### SOURCE MATERIAL

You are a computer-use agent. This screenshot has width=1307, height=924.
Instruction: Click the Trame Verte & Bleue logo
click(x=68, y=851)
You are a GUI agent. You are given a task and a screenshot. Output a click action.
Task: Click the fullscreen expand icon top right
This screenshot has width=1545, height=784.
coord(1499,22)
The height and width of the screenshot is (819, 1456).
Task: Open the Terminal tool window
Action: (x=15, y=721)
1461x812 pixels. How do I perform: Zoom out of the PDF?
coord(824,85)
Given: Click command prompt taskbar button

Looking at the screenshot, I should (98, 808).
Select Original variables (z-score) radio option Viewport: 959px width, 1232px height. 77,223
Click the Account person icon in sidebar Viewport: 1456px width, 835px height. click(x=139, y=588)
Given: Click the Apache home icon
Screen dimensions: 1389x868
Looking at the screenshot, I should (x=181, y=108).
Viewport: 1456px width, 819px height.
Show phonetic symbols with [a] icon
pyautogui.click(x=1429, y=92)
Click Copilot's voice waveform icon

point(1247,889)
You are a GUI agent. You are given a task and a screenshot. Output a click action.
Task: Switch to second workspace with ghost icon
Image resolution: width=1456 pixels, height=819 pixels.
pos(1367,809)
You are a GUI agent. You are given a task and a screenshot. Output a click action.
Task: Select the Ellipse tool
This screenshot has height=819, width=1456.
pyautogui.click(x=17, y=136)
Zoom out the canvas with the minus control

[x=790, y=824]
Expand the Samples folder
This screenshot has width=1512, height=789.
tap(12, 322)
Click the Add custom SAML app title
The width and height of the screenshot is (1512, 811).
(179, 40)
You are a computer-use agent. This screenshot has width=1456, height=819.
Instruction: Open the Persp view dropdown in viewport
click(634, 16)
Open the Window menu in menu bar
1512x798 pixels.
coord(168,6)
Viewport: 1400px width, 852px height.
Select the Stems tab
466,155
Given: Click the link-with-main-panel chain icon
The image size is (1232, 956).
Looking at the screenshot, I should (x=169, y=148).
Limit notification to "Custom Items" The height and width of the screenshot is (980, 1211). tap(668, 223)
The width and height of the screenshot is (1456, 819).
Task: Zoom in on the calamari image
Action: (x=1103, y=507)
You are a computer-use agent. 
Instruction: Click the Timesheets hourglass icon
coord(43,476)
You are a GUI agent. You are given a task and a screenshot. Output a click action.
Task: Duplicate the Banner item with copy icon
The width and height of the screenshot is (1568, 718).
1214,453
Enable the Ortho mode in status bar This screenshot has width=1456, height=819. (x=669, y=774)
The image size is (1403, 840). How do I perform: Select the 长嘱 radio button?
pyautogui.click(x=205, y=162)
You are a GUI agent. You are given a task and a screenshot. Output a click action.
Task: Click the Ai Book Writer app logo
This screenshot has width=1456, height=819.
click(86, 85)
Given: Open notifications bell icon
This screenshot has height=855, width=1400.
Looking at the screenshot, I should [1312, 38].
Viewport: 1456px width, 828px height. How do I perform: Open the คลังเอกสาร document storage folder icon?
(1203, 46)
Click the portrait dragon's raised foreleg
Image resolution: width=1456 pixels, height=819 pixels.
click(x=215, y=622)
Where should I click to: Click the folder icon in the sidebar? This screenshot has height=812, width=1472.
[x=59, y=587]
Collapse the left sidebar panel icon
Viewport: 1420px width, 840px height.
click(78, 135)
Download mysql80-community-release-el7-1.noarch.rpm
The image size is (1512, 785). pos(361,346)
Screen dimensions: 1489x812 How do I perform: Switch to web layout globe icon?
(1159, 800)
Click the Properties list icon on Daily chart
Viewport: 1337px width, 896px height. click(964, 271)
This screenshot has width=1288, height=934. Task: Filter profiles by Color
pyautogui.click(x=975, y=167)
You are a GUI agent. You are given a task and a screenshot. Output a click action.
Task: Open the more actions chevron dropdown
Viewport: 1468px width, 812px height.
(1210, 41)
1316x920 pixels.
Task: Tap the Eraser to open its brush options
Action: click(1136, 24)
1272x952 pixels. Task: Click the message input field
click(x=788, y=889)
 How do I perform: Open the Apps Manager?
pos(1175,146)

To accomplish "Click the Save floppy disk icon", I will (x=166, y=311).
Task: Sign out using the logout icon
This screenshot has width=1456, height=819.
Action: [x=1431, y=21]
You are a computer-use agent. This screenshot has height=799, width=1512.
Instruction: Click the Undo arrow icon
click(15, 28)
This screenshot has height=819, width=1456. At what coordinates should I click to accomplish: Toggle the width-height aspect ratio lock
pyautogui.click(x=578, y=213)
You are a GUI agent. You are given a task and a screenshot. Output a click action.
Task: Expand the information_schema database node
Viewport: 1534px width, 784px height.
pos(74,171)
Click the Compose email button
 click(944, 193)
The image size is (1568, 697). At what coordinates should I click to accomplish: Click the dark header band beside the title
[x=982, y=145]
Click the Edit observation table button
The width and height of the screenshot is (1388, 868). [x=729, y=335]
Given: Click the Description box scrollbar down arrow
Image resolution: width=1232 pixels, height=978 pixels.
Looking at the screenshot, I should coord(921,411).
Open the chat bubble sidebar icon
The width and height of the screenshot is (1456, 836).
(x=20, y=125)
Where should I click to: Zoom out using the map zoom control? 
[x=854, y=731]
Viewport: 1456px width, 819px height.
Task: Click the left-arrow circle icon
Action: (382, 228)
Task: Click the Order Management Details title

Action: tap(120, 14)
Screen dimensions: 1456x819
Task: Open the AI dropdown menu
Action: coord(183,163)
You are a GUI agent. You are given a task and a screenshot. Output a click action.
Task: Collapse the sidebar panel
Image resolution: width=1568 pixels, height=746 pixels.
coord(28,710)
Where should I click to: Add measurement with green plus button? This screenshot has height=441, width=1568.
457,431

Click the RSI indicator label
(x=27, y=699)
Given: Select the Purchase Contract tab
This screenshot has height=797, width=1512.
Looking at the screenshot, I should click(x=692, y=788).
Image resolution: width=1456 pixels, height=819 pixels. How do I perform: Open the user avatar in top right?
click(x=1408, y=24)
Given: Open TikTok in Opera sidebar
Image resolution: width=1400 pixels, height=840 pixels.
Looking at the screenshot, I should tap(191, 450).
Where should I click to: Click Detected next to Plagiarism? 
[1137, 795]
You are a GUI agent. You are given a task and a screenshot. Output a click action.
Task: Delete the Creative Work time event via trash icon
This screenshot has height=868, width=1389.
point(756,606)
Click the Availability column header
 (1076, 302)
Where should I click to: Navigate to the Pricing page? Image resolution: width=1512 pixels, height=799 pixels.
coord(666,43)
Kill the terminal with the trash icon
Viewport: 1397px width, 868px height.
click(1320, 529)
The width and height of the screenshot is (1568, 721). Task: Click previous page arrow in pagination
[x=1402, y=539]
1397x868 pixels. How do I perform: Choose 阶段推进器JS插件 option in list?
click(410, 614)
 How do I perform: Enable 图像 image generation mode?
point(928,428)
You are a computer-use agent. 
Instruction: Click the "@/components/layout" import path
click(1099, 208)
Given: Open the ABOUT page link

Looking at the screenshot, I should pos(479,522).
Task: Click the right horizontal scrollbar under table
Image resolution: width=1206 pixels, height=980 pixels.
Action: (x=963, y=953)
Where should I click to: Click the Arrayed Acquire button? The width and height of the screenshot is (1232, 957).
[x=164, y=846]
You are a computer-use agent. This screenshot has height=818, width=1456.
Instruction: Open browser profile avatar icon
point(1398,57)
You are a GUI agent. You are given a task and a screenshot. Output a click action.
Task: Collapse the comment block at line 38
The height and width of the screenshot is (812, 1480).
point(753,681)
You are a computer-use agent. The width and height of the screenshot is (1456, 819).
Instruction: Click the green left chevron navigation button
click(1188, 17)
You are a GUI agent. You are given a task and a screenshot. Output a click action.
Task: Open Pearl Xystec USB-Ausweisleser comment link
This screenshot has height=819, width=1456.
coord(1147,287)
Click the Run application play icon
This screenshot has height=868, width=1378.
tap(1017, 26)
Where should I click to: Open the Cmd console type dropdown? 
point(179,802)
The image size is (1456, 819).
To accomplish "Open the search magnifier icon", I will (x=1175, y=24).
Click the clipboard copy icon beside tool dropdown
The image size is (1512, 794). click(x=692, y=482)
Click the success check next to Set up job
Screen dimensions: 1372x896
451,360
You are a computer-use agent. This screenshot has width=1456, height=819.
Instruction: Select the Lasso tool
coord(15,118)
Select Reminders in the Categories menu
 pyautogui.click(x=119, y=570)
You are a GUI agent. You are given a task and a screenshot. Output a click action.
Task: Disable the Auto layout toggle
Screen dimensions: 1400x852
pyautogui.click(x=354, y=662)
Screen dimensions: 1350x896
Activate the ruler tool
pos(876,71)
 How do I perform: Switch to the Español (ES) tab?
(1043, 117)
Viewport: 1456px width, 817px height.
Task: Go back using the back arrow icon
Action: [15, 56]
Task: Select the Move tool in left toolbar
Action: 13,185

### PROBLEM TO SOLVE
Which of the lines above include the word "trash"? Copy each of them.

### EXERCISE OUTPUT
Task: Delete the Creative Work time event via trash icon
Kill the terminal with the trash icon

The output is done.